Cosmetics and medical devices are substances or products that are to be applied in direct and prolonged contact with the human skin and mucosae. Consequently they should exhibit no or very low toxicity to the cells that compose the skin or the epithelia.

For this reason, it is necessary to evaluate their cytotoxicity and understand their possible irritant effect. From the analysis of both in vivo data (human volunteers) and in vitro results, it seems to emerge a good correlation both for the effect of the tested substance and for prediction of skin irritation (Osborne et al., 1994). In vitro cell survival can be evaluated by MTT test based on mitochondria activity. The MTT assay, originally developed by Mosman in 1983, is simple, accurate and gives reproducible results (Mosman, 1983).

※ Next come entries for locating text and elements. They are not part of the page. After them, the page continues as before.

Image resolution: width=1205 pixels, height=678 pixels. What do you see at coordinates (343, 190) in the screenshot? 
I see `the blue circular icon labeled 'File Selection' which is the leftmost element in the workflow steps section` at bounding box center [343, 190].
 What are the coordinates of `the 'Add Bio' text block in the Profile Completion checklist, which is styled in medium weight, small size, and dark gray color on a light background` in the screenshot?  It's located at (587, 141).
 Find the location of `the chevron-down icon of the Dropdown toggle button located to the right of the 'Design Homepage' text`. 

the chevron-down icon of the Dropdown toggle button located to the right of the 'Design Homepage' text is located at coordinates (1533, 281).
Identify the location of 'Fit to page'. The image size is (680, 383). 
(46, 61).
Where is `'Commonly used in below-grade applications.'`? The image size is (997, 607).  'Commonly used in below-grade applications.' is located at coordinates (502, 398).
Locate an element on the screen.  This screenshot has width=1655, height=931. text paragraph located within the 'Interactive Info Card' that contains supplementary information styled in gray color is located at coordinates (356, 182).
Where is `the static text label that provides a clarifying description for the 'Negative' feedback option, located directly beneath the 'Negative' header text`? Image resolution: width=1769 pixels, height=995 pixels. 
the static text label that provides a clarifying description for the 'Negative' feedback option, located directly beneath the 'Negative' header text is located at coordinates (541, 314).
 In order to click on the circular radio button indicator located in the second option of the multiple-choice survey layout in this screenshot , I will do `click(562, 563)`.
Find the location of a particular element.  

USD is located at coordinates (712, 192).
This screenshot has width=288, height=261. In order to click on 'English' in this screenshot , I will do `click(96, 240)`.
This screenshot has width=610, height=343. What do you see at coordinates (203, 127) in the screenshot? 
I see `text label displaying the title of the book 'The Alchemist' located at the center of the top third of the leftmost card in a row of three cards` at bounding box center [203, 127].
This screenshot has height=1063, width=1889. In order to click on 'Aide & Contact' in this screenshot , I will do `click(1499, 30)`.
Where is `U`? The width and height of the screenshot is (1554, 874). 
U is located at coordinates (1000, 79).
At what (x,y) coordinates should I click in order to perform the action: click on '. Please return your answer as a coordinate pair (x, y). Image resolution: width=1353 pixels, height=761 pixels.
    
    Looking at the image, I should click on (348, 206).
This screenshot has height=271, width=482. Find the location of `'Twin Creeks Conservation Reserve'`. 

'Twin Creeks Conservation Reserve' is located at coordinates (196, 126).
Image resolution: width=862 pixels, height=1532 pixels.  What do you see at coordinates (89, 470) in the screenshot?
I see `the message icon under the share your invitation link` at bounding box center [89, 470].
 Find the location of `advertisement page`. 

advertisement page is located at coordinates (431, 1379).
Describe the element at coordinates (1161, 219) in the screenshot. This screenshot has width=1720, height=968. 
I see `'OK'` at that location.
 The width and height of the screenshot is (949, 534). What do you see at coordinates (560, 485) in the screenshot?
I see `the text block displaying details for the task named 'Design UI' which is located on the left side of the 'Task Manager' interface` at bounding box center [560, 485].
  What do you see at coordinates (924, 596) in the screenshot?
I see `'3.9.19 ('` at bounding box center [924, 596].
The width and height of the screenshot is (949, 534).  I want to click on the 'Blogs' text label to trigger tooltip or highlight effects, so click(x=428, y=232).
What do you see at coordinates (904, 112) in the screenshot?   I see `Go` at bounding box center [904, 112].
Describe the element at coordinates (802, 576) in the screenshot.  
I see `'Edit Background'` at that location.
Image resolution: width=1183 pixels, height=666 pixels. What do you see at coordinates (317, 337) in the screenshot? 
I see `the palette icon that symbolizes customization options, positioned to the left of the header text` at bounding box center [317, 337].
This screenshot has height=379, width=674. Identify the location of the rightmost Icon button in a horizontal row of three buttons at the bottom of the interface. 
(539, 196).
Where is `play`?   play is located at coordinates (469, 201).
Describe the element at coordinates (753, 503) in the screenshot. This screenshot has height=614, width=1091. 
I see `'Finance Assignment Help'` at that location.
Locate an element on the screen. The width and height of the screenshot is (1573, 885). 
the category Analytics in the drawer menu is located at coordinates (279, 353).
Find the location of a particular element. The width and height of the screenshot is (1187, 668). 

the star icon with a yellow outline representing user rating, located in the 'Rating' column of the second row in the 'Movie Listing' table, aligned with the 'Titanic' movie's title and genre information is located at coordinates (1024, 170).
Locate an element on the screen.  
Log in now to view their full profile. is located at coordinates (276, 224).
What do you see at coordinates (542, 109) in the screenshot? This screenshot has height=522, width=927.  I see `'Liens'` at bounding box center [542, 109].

The key component is 3-(4,5-dimethylthiazol-2-yl)-2,5-diphenyl tetrazolium bromide or MTT. The principle of the MTT assay is that the decrease in the number of viable cells corresponds to the reduction in mitochondrial activity. The mitochondrial activity of the cells is reflected by the conversion of the MTT tetrazolium salt into formazan crystals that are insoluble in water solution and can be solubilized in isopropanol for homogenous spectrophotometric measurement. Thus, any variation in the cell number can be detected by measuring formazan optical density (OD) at 570 nm.

The MTT assay is suitable for the measurement of the cytotoxicity of ingredients or finished cosmetic products or medical devices: the decrease in cell number reflects cell growth inhibition and the substance or product sensitivity is then usually specified as the concentration required to achieve 50% growth inhibition as compared to the growth of the untreated control (50% inhibitory concentration, IC50) (Vinardell et al., 2008). Sanchez and collegues (Sanchez et al., 2006) proposed also the use of sodium lauryl sulphate (SLS), an anionic detergent, as a positive control, as it is known to be a strong skin irritant in the same experimental model here reported.